PAGE TEXT:
- - -
2025-11-12-otel-collector-sidecar Implementation Checklist

Status: Ready to Execute Owner: TBD Timeline: 2 weeks

Pre-Implementation

[ ] Review 2025-11-12-otel-collector-sidecar with team
[ ] Approve 2025-11-12-otel-collector-sidecar
[ ] Assign implementation owner
[ ] Schedule deployment window

Week 1: Setup & Testing

Day 1-2: Collector Configuration

[ ] Create apps/machine/otel-collector-config.yaml
[ ] Add validation script for YAML syntax
[ ] Test config with otelcol validate --config=...
[ ] Document configuration options

Files to Create:

apps/machine/otel-collector-config.yaml

Commands:

bash

# Validate configuration
docker run --rm -v $(pwd):/config otel/opentelemetry-collector-contrib:0.91.0 \
  validate --config=/config/otel-collector-config.yaml

Day 2-3: Docker Setup

[ ] Update apps/machine/docker-compose.yml with otel-collector service
[ ] Add volume for persistent queue
[ ] Configure health check
[ ] Add environment variables for Dash0
[ ] Test docker-compose up locally

Files to Modify:

apps/machine/docker-compose.yml

Testing:

bash

cd apps/machine
docker-compose up -d otel-collector
docker logs otel-collector
curl http://localhost:13133/  # Health check
curl http://localhost:8888/metrics  # Metrics

Day 3-4: Environment Configuration

[ ] Update config/environments/components/telemetry.env
- [ ] Add OTEL_EXPORTER_OTLP_ENDPOINT=http://otel-collector:4317
- [ ] Keep DASH0_ENDPOINT for collector use
[ ] Update machine environment interfaces if needed
[ ] Rebuild environment with pnpm build:env
[ ] Verify environment variables propagate correctly

Files to Modify:

config/environments/components/telemetry.env
Possibly: config/environments/services/comfyui.interface.ts

Testing:

bash

pnpm build:env
# Check generated .env files contain OTEL_EXPORTER_OTLP_ENDPOINT

Day 4-5: ComfyUI Integration

[ ] Update packages/comfyui/app/otel_integration.py
- [ ] Read OTEL_EXPORTER_OTLP_ENDPOINT environment variable
- [ ] Remove TLS requirement for local collector
- [ ] Add logging for endpoint being used
[ ] Test with local collector running
[ ] Verify logs flow through collector to Dash0
[ ] Verify emerge.job_id and emerge.workflow_id preserved

Files to Modify:

packages/comfyui/app/otel_integration.py

Testing:

bash

# Start collector
docker-compose up -d otel-collector

# Start ComfyUI with job
# ... run test job ...
- - -
STORED DATA:
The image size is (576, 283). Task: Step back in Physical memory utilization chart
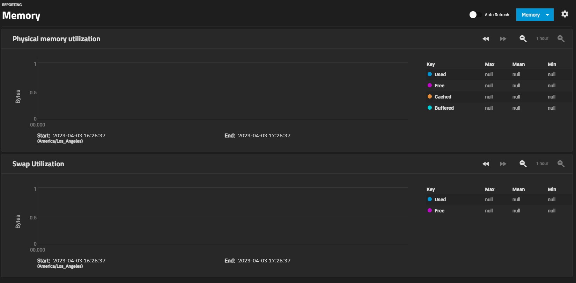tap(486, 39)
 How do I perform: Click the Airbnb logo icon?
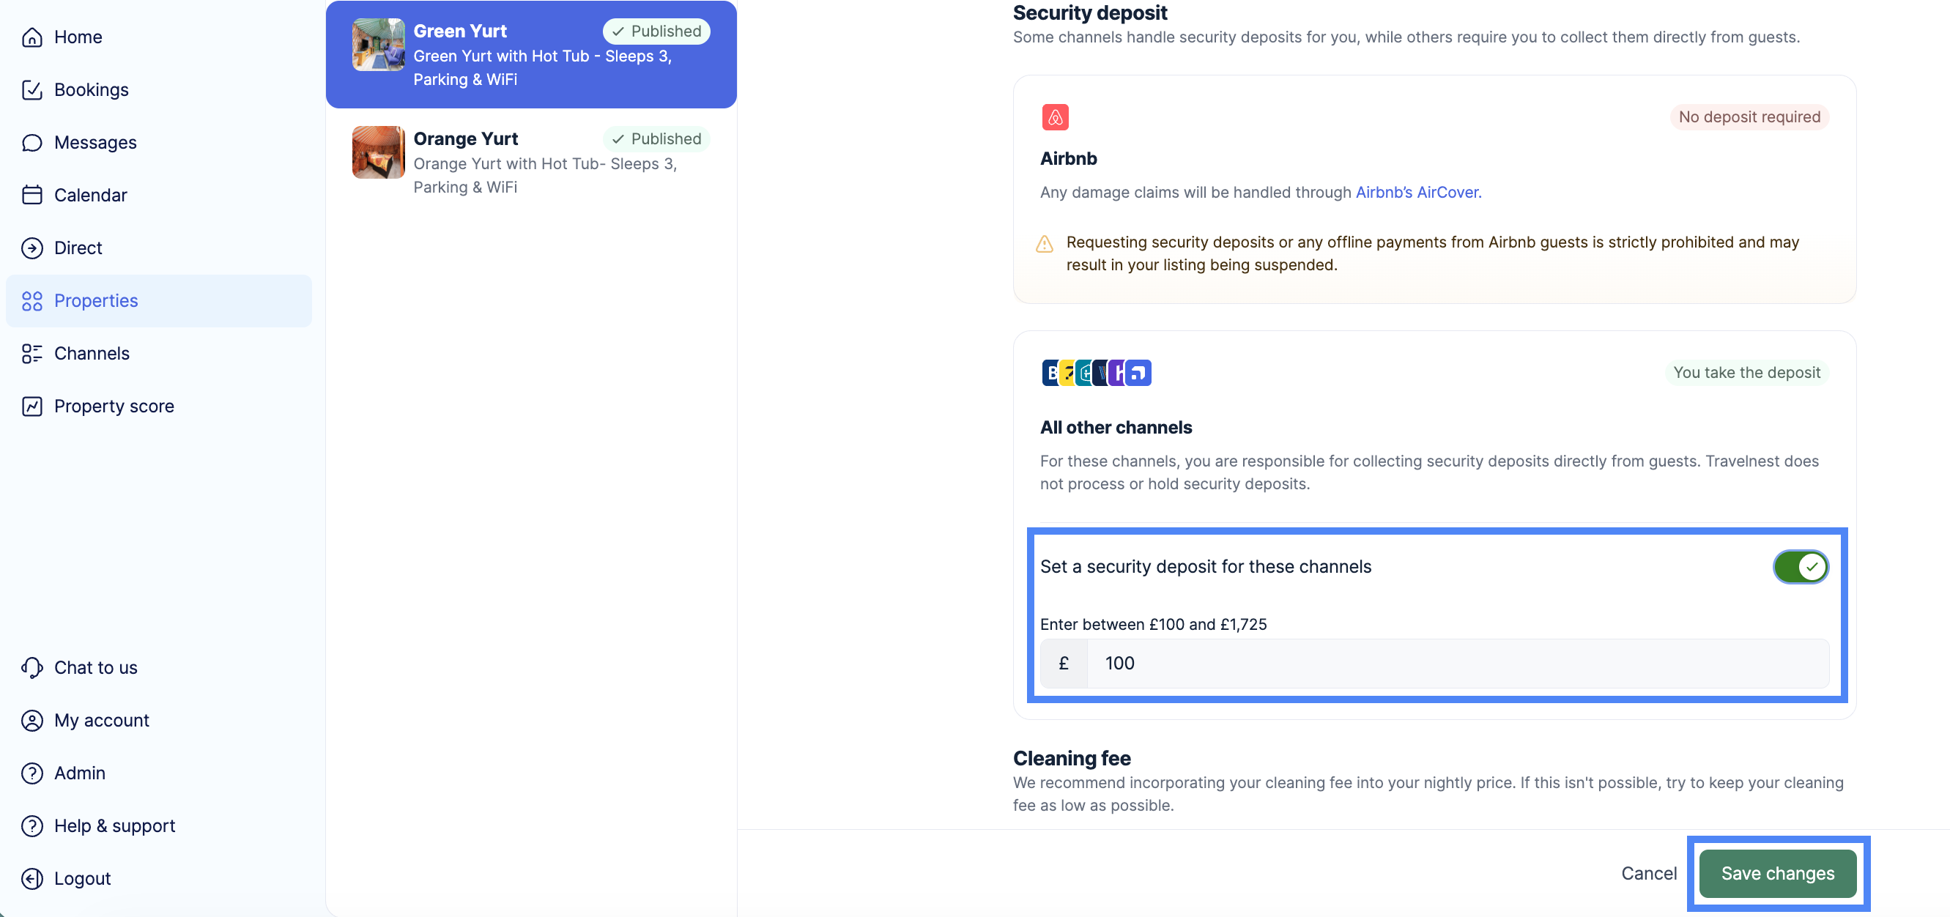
- - -
REQUIREMENTS:
a: Give every day-range heading in the collector checklist, along with the topic named after it.
b: Using the collector checklist, answer these, one per line:
(i) What timeline does the status line give?
(ii) Which port does the health check curl command call?
(iii) What command is used to rebuild the environment?
c: Go on with the collector checklist from the point where it ends.
The lines above stand apart from the collector checklist and are their own material.

RESPONSE LIST:
a:
Day 1-2: Collector Configuration
Day 2-3: Docker Setup
Day 3-4: Environment Configuration
Day 4-5: ComfyUI Integration

b:
(i) 2 weeks
(ii) 13133
(iii) pnpm build:env

c:
# Check collector received logs
docker logs otel-collector | grep "Logs received"

# Check Dash0 for logs
# ... query Dash0 API ...

Day 5-7: Comprehensive Testing

Test 1: Normal Operation

[ ] Start collector + ComfyUI
[ ] Run 10 test jobs
[ ] Verify all logs in Dash0
[ ] Check collector metrics
[ ] Verify no performance degradation

Test 2: Network Failure

[ ] Block Dash0 endpoint with iptables
[ ] Run 5 test jobs
[ ] Verify logs queue in collector
[ ] Check queue size metrics
[ ] Unblock Dash0
[ ] Verify queued logs delivered
[ ] Confirm all 5 jobs' logs in Dash0

Test 3: Collector Restart

[ ] Start collector + ComfyUI
[ ] Run job (job1)
[ ] Stop collector mid-execution
[ ] Continue job execution
[ ] Check ComfyUI handles gracefully
[ ] Restart collector
[ ] Run another job (job2)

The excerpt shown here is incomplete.